Creighton Residents, Fellows a ‘Shining Light’ in Pandemic

Creighton Residents, Fellows a ‘Shining Light’ in Pandemic

By Joann Porter, MD’92
Associate Dean of Graduate Medical Education and Designated Institutional Officer
Creighton University School of Medicine

Creighton residents and fellows have played a vital role in responding to the COVID-19 crisis, working tirelessly on the front lines to care for those patients. They have served a critical need in the ongoing pandemic, showing true courage and commitment. Residents and fellows have been at the forefront of patient care and personal risk, as Omaha and Phoenix hospitals added extra units and beds to care for the increased number of patients. 

Our physician residents and fellows sacrificed their regular training assignments so they could be redeployed to care for the sickest COVID patients. They worked in new hospital environments and put in extra hours, often up to 80 hours a week. After finishing their regular rotations, they frequently filled in on the ICU service, doubling their usual workload. They even volunteered, on their days off, at COVID-testing units.

The emotional toll on these physicians was extensive, as they cared for dying patients who had no family members at their bedsides. They provided medical care and a hand to hold, at a time when they could not travel to support their own family members who were sickened by COVID-19. 

During times of personal loss, when some residents and fellows lost family members to COVID, they continued to care for patients despite concerns about contracting COVID themselves. In Nebraska, they traveled to Grand Island to care for the large number of patients infected from working at meat-packing plants, and in the Phoenix area they willingly staffed underserved community clinics. They consistently cared for people who were disproportionately affected – more likely to be infected and hospitalized – at our primary teaching hospitals and other surrounding hospitals. They got up every day and replayed those scenes over and over.

During the COVID surge in the spring, residents and fellows in Omaha and Phoenix missed outpatient rotations, lost opportunities to perform elective surgeries, and had to postpone vacation time to work in ICU and pulmonary at our teaching sites. These hours cost them family time and disrupted their research time and other learning, right when they could not even gather for social support as didactics were switched to virtual. Yet, our residents and fellows lined up to volunteer for extra work. In true Creighton spirit, they were ready to serve. They did this understanding it could impact their ability to graduate on time and go into independent practice.

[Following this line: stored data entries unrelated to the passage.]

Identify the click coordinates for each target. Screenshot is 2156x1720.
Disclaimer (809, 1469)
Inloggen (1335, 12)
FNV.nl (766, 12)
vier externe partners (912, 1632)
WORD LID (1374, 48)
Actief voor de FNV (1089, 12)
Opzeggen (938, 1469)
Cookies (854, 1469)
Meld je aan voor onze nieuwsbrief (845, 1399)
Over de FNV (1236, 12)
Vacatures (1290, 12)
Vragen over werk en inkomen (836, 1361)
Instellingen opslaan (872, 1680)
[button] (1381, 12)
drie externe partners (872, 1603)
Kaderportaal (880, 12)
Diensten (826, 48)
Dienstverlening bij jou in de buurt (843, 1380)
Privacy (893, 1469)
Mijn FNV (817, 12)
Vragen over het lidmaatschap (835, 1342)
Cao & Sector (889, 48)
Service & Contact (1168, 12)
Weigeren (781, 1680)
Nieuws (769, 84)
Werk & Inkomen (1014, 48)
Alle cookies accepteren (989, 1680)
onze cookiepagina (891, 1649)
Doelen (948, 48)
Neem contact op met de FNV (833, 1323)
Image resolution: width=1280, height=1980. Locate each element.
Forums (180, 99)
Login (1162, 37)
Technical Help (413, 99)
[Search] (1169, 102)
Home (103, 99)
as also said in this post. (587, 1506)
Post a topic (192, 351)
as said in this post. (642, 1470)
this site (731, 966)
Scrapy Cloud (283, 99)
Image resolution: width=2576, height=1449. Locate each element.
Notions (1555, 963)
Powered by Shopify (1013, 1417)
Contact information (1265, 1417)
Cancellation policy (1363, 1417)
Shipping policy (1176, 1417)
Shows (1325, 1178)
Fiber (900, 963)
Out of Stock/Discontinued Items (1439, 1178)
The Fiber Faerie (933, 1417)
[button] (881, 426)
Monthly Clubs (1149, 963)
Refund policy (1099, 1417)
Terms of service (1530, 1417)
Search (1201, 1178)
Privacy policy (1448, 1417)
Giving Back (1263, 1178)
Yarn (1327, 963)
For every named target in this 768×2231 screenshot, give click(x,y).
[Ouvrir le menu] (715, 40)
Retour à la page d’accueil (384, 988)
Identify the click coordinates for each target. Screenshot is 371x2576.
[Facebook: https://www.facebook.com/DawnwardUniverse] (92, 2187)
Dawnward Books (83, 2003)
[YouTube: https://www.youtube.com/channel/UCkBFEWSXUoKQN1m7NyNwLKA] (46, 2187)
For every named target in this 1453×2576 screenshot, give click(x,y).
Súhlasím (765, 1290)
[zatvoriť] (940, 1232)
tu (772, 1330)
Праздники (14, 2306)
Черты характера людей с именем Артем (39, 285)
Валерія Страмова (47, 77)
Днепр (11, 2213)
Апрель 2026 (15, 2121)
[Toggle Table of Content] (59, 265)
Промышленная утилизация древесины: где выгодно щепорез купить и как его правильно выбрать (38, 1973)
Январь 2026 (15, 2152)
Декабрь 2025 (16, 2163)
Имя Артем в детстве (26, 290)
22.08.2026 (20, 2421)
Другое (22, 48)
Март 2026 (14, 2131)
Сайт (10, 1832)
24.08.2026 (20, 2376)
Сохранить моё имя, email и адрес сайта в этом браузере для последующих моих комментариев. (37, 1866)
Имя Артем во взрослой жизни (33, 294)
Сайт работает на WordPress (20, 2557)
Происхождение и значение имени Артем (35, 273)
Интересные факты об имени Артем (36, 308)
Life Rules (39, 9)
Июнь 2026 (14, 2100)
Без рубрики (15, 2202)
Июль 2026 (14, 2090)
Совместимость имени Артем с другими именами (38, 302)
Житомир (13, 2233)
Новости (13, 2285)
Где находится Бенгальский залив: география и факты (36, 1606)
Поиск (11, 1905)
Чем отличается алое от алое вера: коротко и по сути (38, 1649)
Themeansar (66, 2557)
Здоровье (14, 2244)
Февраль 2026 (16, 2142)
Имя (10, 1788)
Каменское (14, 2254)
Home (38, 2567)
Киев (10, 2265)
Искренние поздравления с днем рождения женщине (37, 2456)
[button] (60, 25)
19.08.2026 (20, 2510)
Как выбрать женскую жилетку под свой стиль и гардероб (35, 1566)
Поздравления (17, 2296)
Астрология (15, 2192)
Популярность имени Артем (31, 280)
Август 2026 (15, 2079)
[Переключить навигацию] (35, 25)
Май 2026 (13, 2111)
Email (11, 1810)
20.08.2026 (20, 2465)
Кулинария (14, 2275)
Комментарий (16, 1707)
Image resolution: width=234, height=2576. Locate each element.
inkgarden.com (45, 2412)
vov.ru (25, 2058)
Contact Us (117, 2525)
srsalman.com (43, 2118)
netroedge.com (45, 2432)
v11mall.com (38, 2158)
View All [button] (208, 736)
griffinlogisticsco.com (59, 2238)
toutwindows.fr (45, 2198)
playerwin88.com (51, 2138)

Some volunteered as leaders in scheduling the care needed in the COVID units. Other residents and fellows led by example, especially for underrepresented populations, by publicly being among the first to receive the COVID vaccine.

Board certification was delayed for some of our graduating residents. The challenges and stresses were vast, and we witnessed personal insecurities, exhausted residents and frightened faces behind their masks. This required a tremendous amount of support from our program directors, associate program directors, faculty and staff. In June, we celebrated our graduates in novel ways, virtually or even by having a ceremony at a local drive-in theater. We were proud of our graduating residents and fellows because they were so well versed in cura personalis and the magis, demonstrated over and over during the pandemic.

In the second surge in the fall, residents and fellows went right back to the same sacrifices, as even more patients were sickened with COVID-19 than in the springtime. These are truly physicians who see medicine as a sacred calling and as a privileged opportunity to serve humanity.

Everyone has come together as a unit during this historical time and support each other and our Creighton community. The shining light during this pandemic is watching our entire Graduate Medical Education (GME) community unite, serve and lead. In order to provide care to all patients at this time, the Creighton GME communities in Omaha and Phoenix have learned to be nimble and responsive.